Scuole chiuse da lunedì in tutto il Friuli Venezia Giulia e restrizioni agli spostamenti per una parte del territorio regionale. Sono le misure annunciate oggi dal governatore Fvg, Massimiliano Fedriga, per arginare la terza ondata di coronavirus che sta investendo il territorio.

“La scorsa settimana – evidenzia Fedriga – in Fvg l’aumento dei casi ha sfiorato il 60% e c’è stato un deciso incremento delle ospedalizzazioni. La situazione non è stata omogenea ovunque”. Ad avere un elevato peso specifico è stata anche la diffusione della variante inglese del Covid. Nello specifico, la scorsa settimana ha visto un’incidenza di contagi in Fvg di 236.2 casi ogni 100.000 abitanti. Situazioni meno compromesse a Pordenone (106.4) e Trieste (144.3), ben diverso il quadro a Gorizia (220) e Udine (353).

Da qui la decisione, almeno per quanto riguarda gli spostamenti, di prendere scelte differenti. Nelle province di Udine e Gorizia scatterà da sabato, e per due settimane almeno, la zona arancione: non sarà possibile uscire dal proprio comune se non per motivi di lavoro, salute, studio e necessità. Bar e ristoranti rimarranno chiusi, eccetto che per asporto e consegna a domicilio. Nessuna restrizione negli spostamenti a Pordenone e Trieste, con i locali aperti fino alle 18.

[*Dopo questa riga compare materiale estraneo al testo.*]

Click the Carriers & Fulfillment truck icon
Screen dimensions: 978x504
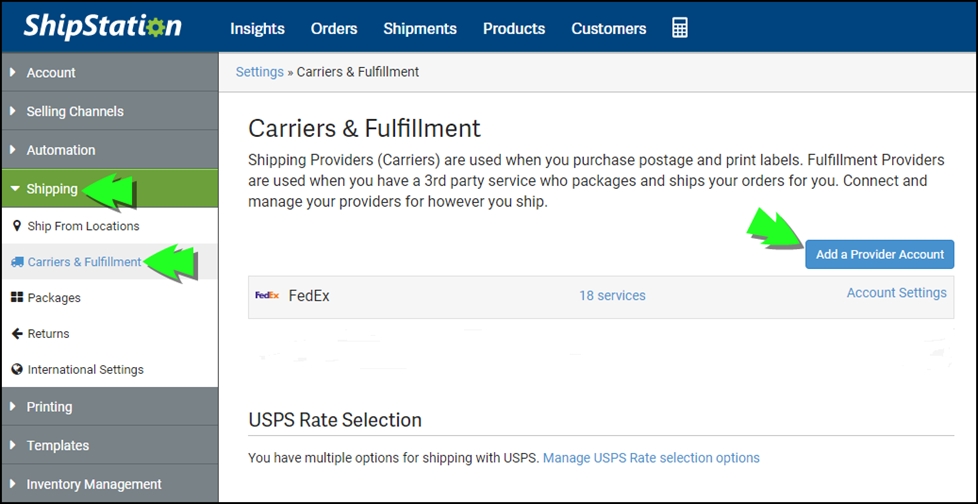coord(17,262)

Da lunedì, invece, scuole chiuse in tutto il Fvg, senza distinzioni di aree. La misura riguarda medie, superiori e università: “salvi” asili ed elementari. Per una cospicua fetta di ragazzi, dunque, arriva la didattica a distanza.

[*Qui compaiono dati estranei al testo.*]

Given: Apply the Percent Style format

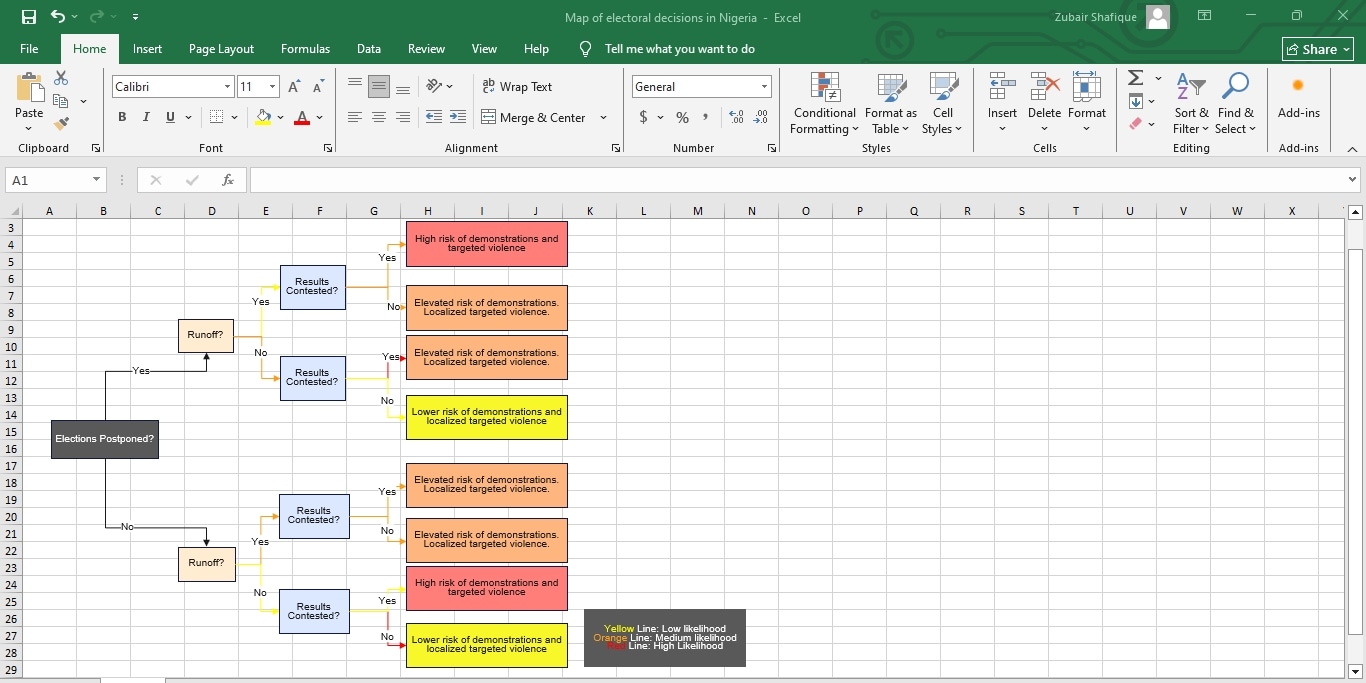Looking at the screenshot, I should (x=682, y=117).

Il governatore, come detto, firmerà oggi la nuova ordinanza i cui effetti cominceranno nei prossimi giorni. “Abbiamo deciso di non arrivare all’ultimo istante per le nuove scelte – aggiunge Fedriga -: ci sono a disposizione almeno un paio di giorni per comunicare l’ordinanza a tutta la popolazione. Chiediamo un ultimo sforzo ai cittadini della nostra regione, poi spetterà a Unione europea e governo italiano fornire vaccini in modo adeguato. Altrimenti – conclude il presidente – la situazione non sarà più sanabile sotto il profilo economico e dell’istruzione”.